[Directions] The line that contains "You are a computer-use agent. The image" marks the start. Please set it down, with every later line of the data, exactly and without pictures.

§

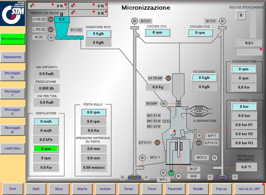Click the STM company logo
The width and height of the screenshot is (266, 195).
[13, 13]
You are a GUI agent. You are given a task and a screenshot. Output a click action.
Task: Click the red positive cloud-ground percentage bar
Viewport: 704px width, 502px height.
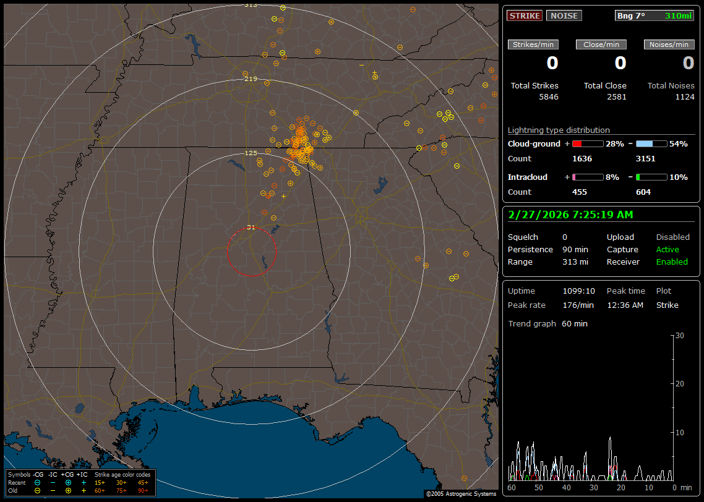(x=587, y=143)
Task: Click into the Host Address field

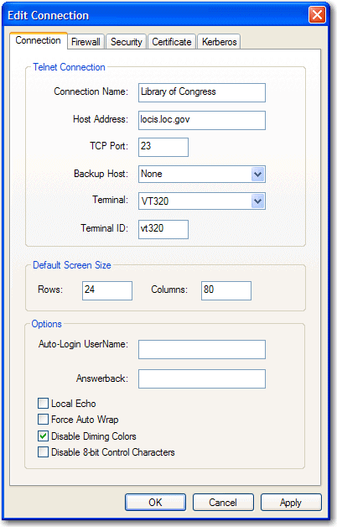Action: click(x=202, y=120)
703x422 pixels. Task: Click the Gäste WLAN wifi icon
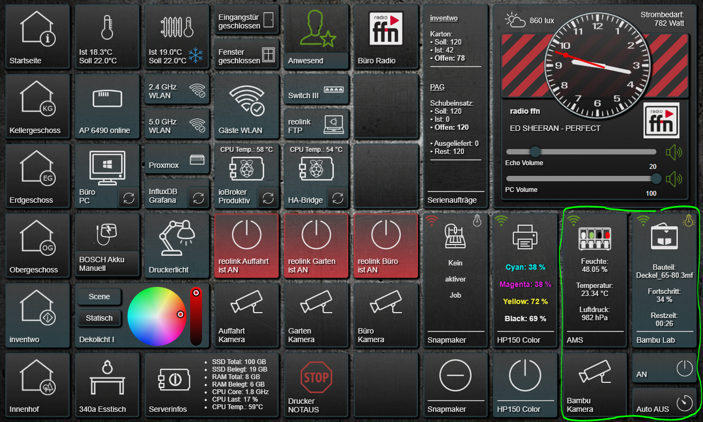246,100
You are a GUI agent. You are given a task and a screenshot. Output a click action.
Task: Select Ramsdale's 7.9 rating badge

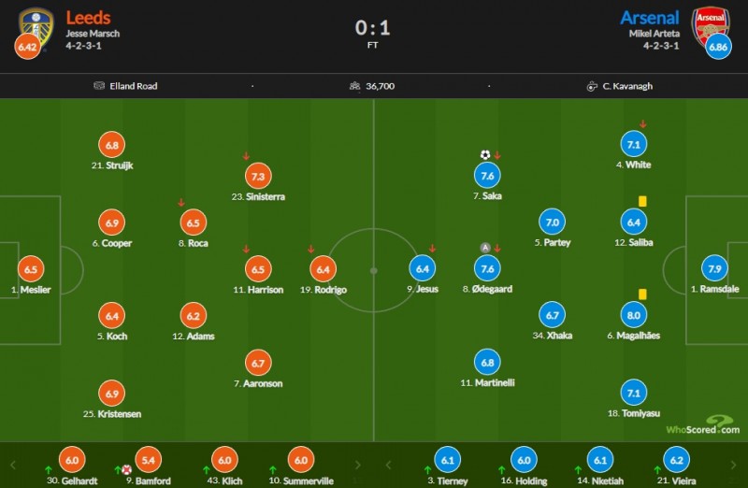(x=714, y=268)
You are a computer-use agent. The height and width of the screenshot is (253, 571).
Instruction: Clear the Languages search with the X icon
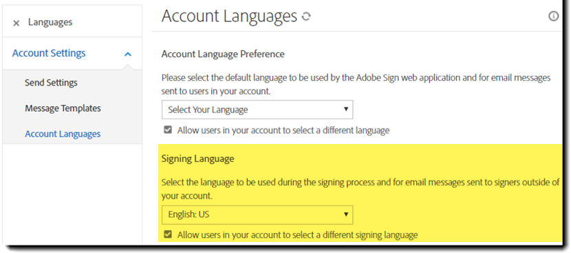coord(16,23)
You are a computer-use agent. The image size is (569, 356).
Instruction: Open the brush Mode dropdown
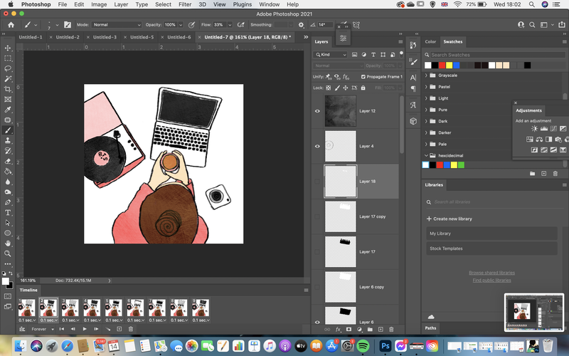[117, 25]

§

[Expected output]
You are a computer-use agent. The image size is (569, 356).
Instruction: Open the brush Mode dropdown
[117, 25]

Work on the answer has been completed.